Node.js pipeline with a ReadStream which reads data from a Postgres database using knex.js stream, then a Transform Stream which transforms the data, followed by another Transform Stream that batches the chunks with a record size of 500. Finally, a Writable Stream is used to update the Postgres database. For smaller data, there are no issues. However, when the data is large, the stream execution reaches the await update query and hangs. How can I resolve this?
I have tried to implement an ETL pipeline using streams that reads data from one table and updates data in another table. The stream pauses when the data is large. Note: The read and update processes are performed on different tables, but they both use the same transaction (Knex).

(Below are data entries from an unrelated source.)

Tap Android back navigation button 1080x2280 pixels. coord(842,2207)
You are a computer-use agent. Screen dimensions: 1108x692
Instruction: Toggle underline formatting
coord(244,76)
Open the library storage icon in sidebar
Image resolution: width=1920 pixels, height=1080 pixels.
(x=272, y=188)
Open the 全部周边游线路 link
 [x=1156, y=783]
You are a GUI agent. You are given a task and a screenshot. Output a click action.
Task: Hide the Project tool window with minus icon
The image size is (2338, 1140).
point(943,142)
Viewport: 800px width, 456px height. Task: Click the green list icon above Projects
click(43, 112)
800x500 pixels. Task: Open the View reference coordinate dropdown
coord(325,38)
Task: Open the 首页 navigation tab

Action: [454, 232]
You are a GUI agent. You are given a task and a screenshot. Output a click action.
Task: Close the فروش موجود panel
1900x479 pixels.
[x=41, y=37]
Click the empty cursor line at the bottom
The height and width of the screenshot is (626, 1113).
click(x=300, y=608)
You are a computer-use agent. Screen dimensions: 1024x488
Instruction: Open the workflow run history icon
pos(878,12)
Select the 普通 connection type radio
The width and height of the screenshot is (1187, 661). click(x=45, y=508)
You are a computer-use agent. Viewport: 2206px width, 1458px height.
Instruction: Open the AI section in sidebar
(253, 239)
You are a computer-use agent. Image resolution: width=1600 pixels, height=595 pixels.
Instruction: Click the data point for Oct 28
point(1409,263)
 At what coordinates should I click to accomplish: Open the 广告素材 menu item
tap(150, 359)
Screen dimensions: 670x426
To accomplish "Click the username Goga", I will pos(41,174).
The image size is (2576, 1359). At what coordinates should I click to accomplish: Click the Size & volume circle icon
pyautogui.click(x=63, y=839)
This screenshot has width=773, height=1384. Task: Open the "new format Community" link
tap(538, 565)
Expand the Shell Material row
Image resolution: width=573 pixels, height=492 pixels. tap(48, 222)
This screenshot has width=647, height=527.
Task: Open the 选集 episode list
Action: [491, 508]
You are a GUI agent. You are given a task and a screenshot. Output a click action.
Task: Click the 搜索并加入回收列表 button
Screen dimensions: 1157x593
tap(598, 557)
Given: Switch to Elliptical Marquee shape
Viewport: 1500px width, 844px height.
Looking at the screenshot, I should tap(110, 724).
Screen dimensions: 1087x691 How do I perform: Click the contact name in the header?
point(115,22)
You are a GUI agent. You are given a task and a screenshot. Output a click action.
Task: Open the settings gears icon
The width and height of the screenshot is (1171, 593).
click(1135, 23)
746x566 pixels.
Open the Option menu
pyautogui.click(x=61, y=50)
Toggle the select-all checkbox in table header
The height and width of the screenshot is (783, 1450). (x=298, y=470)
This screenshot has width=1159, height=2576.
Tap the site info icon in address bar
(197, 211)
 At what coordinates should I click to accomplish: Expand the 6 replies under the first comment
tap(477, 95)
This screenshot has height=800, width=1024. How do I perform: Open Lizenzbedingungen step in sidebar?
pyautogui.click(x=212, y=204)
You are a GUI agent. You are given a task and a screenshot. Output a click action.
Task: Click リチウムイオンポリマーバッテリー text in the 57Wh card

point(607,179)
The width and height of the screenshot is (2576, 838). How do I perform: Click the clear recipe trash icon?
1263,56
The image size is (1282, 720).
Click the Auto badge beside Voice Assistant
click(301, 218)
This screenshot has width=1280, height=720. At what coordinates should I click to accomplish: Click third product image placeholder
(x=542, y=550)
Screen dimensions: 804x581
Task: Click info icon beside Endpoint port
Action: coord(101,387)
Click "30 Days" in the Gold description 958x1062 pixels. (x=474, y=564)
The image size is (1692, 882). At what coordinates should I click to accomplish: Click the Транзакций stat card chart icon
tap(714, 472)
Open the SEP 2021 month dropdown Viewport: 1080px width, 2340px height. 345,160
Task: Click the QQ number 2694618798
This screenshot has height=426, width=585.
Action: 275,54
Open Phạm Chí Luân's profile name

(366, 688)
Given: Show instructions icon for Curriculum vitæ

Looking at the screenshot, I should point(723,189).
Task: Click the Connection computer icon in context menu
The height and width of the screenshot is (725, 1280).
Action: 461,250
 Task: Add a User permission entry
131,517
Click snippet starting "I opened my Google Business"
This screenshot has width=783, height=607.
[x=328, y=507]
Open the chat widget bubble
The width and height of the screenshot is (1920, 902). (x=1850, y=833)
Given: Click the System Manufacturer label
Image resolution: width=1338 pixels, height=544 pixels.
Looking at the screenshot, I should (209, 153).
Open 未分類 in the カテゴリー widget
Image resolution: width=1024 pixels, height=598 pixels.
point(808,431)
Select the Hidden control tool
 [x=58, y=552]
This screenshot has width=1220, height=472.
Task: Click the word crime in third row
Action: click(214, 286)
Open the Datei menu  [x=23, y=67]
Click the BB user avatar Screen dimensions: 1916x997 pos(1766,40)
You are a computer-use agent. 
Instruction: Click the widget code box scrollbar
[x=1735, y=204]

const transaction = await knex.transaction();
const readStream = transaction.raw("SELECT * from Books").stream();
const transformStream = new Transform({
objectMode: true,
highWaterMark: 1000,
transform(chunk, _encoding, next) {
this.push(chunk);
},
});
let batch: unknown[] = [];
const batchTransform = new Transform({
objectMode: true,
highWaterMark: 1,
transform(chunk, encoding, next) {
batch.push(chunk);
if (batch.length >= 500) {
next(null, batch);
batch = [];
}
},
flush(next) {
next(null, batch);
},
});
const writableStream = new Writable({
objectMode: true,
highWaterMark: 1,
async write(chunk, _encoding, callback) {
const queryText = `
UPDATE "author"
SET "Book" = 'test'
WHERE "id" = '1';
`;
await transaction.raw(queryText); //stream ends here
callback();
},
});
await pipeline([readStream, transformStream, batchTransform, writableStream]);